> Provided entries
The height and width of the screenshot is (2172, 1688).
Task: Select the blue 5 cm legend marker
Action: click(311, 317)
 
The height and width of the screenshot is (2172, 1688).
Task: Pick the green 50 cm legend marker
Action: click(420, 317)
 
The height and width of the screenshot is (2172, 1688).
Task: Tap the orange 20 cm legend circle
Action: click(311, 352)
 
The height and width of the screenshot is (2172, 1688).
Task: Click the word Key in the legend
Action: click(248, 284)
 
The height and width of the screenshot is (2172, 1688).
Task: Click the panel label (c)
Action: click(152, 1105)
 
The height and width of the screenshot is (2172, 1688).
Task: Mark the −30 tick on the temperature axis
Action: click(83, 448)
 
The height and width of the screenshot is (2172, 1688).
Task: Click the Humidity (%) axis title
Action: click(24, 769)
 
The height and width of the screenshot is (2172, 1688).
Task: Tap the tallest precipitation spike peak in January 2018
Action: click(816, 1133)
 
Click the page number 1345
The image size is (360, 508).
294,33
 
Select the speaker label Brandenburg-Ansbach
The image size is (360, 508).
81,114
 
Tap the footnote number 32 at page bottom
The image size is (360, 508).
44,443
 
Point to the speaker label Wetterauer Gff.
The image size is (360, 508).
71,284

...

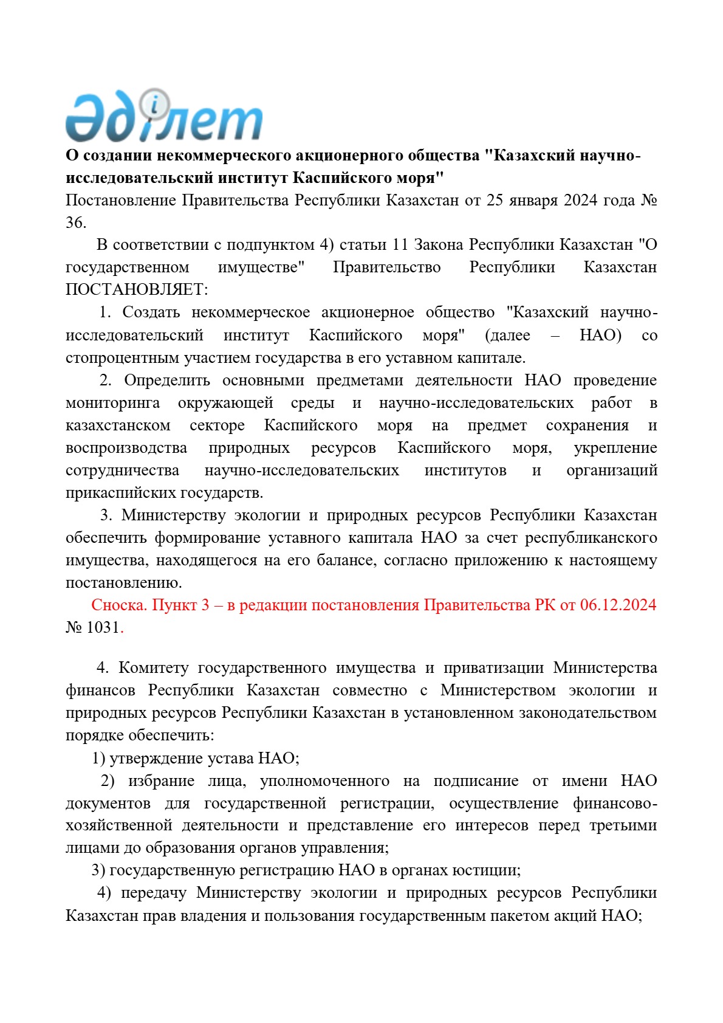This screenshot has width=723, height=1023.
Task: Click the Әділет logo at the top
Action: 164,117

> The task
Put the part that opens with the line containing "This screenshot has width=723, height=1023." and closes with the line containing "Action: 164,117" into a Markdown table with the columns No. and Line, numbering each row and skipping blank lines. Leave the pictures out of the table.

> Response below
| No. | Line |
|---|---|
| 1 | This screenshot has width=723, height=1023. |
| 2 | Task: Click the Әділет logo at the top |
| 3 | Action: 164,117 |